##### Given information #####

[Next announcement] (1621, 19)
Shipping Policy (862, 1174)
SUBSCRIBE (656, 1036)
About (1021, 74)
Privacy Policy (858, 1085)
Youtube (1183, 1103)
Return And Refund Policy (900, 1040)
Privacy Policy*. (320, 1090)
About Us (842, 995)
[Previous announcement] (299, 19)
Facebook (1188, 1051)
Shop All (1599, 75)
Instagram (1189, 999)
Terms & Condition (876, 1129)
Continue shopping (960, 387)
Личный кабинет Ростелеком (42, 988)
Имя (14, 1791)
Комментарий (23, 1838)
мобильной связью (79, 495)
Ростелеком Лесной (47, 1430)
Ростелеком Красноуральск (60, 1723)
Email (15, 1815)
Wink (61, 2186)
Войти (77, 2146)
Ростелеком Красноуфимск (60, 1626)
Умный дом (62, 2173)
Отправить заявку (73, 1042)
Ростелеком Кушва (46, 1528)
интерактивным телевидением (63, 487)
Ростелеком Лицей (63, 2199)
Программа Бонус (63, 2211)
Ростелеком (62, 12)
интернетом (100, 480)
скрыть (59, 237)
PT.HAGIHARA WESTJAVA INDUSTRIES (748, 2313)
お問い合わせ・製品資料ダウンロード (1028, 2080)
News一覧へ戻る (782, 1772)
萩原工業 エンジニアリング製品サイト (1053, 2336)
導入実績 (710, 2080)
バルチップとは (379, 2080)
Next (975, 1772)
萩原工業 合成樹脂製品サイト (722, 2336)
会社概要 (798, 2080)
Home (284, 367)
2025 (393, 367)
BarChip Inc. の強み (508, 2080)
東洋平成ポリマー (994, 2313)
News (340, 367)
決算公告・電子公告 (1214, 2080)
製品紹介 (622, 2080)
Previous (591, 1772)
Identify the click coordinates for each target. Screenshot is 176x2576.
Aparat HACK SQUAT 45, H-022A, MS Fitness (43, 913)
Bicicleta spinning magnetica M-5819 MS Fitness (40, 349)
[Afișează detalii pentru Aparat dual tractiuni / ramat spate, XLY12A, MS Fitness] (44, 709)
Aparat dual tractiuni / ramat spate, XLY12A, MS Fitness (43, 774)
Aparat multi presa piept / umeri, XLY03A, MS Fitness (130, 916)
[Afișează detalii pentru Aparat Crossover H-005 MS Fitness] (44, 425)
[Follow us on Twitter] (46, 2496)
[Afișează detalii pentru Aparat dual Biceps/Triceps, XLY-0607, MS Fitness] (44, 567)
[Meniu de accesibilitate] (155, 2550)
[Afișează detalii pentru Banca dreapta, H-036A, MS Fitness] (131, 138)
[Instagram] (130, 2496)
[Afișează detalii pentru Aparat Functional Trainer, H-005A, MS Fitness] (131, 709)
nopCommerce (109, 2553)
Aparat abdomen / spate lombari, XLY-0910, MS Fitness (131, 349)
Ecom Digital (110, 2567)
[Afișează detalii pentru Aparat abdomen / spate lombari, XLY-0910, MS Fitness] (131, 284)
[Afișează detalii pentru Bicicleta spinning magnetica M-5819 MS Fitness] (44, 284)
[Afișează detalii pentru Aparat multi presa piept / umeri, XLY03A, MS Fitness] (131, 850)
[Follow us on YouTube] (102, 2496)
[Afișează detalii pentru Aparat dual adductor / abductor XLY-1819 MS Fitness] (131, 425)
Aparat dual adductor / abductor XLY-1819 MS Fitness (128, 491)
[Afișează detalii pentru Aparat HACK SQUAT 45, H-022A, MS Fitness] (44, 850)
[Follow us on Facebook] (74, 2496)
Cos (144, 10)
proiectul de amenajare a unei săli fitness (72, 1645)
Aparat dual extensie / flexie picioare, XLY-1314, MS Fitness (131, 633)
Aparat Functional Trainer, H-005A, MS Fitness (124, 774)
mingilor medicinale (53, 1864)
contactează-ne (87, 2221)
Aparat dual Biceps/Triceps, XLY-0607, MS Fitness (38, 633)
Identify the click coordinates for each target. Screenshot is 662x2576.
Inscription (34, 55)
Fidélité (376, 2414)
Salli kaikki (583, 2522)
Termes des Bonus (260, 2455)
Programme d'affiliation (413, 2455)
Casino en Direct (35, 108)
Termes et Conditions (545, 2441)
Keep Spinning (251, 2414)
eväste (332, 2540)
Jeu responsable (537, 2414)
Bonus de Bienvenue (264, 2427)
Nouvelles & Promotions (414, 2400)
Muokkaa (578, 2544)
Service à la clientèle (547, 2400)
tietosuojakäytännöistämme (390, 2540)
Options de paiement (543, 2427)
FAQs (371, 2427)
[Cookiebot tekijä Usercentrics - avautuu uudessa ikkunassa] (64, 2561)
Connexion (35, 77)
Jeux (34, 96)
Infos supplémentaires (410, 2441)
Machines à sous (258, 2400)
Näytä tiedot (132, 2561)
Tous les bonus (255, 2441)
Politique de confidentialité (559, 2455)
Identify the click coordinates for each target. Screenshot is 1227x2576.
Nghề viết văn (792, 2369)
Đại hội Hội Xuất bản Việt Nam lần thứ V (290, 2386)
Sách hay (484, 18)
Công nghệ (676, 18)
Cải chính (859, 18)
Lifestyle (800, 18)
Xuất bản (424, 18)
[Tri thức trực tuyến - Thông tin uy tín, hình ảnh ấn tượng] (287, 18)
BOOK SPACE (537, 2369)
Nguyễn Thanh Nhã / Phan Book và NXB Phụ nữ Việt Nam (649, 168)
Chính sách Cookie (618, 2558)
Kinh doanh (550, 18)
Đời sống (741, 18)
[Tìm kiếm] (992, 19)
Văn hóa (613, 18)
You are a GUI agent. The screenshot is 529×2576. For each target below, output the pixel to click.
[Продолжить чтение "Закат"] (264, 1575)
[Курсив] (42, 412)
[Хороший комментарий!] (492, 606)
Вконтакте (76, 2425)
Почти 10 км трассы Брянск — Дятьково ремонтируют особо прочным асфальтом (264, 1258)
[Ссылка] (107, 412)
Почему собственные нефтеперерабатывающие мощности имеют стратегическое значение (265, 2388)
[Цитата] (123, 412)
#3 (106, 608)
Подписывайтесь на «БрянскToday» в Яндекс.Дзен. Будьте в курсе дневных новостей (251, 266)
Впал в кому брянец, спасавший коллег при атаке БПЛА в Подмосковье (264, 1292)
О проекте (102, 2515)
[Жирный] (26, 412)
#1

#####

### What you should do
Start with the line above that contains "[Afișează detalii pentru Aparat abdomen" and end with the line that contains "[Follow us on YouTube] (102, 2496)". Write out those lines exactly, and only those.

### Answer space
[Afișează detalii pentru Aparat abdomen / spate lombari, XLY-0910, MS Fitness] (131, 284)
[Afișează detalii pentru Bicicleta spinning magnetica M-5819 MS Fitness] (44, 284)
[Afișează detalii pentru Aparat multi presa piept / umeri, XLY03A, MS Fitness] (131, 850)
[Follow us on YouTube] (102, 2496)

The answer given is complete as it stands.